The Alameda Corridor starts at the gigantic Los Angeles-Long Beach harbor complex, where a local private railroad, the Pacific Harbor Line[14], assembles as many as 130 cars into trains 10,000 feet long, the legal maximum. The PHL turns these assembled trains over to the Union Pacific or the BNSF, which pull them, non-stop, through a massive set of steel bridges to a deep concrete trench. The trench stretches from the harbor, across the southern LA basin, to rail yards just south of downtown, and eliminates some 200 grade crossings.
Completed in 2002, the Corridor brought an end to the infamous gridlock along the region’s freeways and surface streets — at a cost of $2.4 billion. Cars no longer have to fight vast convoys of trucks bearing harbor freight, or wait as two-mile long trains block streets at crossings.
For drivers and surrounding communities, freight trains are out of sight and earshot, and out of mind. Streets pass right over them. For the railroads, their trains can move at a steady, uninterrupted speed of 45 mph, north and south, without fear of plowing into a school bus or derailing into a shopping center. At the end of the line, southeast of downtown, the cars are reorganized and sent on long, steady and slow journeys throughout North America.
A rail passenger, or a car owner, might look at the 45 mph speed of trains passing through the Alameda Corridor and sneer, but to the freight railroads and their customers, that speed, constantly and evenly maintained, is a really big deal, a massive boon to their bottom line. Half of the cost was paid by a federal grant, the rest by shippers. (In my humble opinion, all of it should have been paid by shippers — most of the goods that the Alameda Corridor transports are imported. I see no reason to subsidize imports.)

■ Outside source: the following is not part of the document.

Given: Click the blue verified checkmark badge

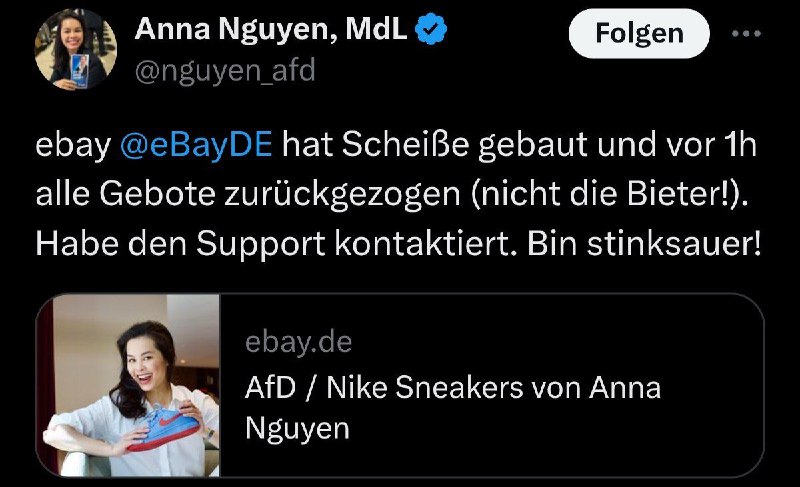Looking at the screenshot, I should 430,31.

The railroads and their local government partners plan to expand the corridor with a new line through the San Gabriel Valley to Ontario.

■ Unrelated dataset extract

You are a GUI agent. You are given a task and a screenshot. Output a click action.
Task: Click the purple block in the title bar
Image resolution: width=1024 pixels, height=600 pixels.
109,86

The Alameda Corridor also illustrates the problem of passenger rail. Freight railroads have no need for the kind of tracks and other infrastructure that would make passenger traffic more convenient. Their customers have no need to move containers that took months to cross the Pacific at speeds that cause drivers to leave their cars at home.
Their concern is cost, and rightly so.
Railroads are not in the passenger hauling business. They haven’t been for a long time, and they’re glad of it. That business was a loser, a money pit, and they want nothing to do with it.
Consequently, they have failed to invest in the one thing that would make inter-urban passenger traffic competitive again: speed.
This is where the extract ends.